__What this task involves__: Enter each line of the listing below into a Markdown table with two columns, Row and Line, numbering the rows in order and leaving out blank lines.

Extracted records
━━━━━━━━

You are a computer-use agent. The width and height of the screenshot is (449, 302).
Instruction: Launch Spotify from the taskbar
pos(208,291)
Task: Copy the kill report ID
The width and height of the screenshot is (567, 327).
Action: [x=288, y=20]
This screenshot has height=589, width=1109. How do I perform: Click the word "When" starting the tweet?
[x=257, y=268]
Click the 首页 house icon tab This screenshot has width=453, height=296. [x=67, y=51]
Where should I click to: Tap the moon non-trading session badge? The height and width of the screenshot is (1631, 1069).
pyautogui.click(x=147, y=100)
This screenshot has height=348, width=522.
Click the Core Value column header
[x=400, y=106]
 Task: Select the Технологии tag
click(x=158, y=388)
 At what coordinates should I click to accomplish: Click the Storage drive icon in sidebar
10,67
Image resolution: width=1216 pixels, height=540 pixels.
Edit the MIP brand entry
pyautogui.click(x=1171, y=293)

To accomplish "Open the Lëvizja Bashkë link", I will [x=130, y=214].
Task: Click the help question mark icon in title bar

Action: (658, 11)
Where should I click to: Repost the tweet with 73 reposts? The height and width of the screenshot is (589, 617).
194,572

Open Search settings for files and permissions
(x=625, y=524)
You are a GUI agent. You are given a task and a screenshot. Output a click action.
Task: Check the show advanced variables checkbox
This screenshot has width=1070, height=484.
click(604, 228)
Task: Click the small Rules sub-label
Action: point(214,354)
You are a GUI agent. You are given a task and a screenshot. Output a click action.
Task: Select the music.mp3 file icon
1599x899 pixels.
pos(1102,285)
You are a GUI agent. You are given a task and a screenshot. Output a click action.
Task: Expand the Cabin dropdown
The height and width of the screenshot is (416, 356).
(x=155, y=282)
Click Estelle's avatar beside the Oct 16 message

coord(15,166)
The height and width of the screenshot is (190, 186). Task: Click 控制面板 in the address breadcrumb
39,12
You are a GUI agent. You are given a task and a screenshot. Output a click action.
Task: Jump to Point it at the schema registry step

━━━━━━━━

__Exercise result__:
| Row | Line |
|---|---|
| 1 | You are a computer-use agent. The width and height of the screenshot is (449, 302). |
| 2 | Instruction: Launch Spotify from the taskbar |
| 3 | pos(208,291) |
| 4 | Task: Copy the kill report ID |
| 5 | The width and height of the screenshot is (567, 327). |
| 6 | Action: [x=288, y=20] |
| 7 | This screenshot has height=589, width=1109. How do I perform: Click the word "When" starting the tweet? |
| 8 | [x=257, y=268] |
| 9 | Click the 首页 house icon tab This screenshot has width=453, height=296. [x=67, y=51] |
| 10 | Where should I click to: Tap the moon non-trading session badge? The height and width of the screenshot is (1631, 1069). |
| 11 | pyautogui.click(x=147, y=100) |
| 12 | This screenshot has height=348, width=522. |
| 13 | Click the Core Value column header |
| 14 | [x=400, y=106] |
| 15 |  Task: Select the Технологии tag |
| 16 | click(x=158, y=388) |
| 17 |  At what coordinates should I click to accomplish: Click the Storage drive icon in sidebar |
| 18 | 10,67 |
| 19 | Image resolution: width=1216 pixels, height=540 pixels. |
| 20 | Edit the MIP brand entry |
| 21 | pyautogui.click(x=1171, y=293) |
| 22 | To accomplish "Open the Lëvizja Bashkë link", I will [x=130, y=214]. |
| 23 | Task: Click the help question mark icon in title bar |
| 24 | Action: (658, 11) |
| 25 | Where should I click to: Repost the tweet with 73 reposts? The height and width of the screenshot is (589, 617). |
| 26 | 194,572 |
| 27 | Open Search settings for files and permissions |
| 28 | (x=625, y=524) |
| 29 | You are a GUI agent. You are given a task and a screenshot. Output a click action. |
| 30 | Task: Check the show advanced variables checkbox |
| 31 | This screenshot has width=1070, height=484. |
| 32 | click(604, 228) |
| 33 | Task: Click the small Rules sub-label |
| 34 | Action: point(214,354) |
| 35 | You are a GUI agent. You are given a task and a screenshot. Output a click action. |
| 36 | Task: Select the music.mp3 file icon |
| 37 | 1599x899 pixels. |
| 38 | pos(1102,285) |
| 39 | You are a GUI agent. You are given a task and a screenshot. Output a click action. |
| 40 | Task: Expand the Cabin dropdown |
| 41 | The height and width of the screenshot is (416, 356). |
| 42 | (x=155, y=282) |
| 43 | Click Estelle's avatar beside the Oct 16 message |
| 44 | coord(15,166) |
| 45 | The height and width of the screenshot is (190, 186). Task: Click 控制面板 in the address breadcrumb |
| 46 | 39,12 |
| 47 | You are a GUI agent. You are given a task and a screenshot. Output a click action. |
| 48 | Task: Jump to Point it at the schema registry step |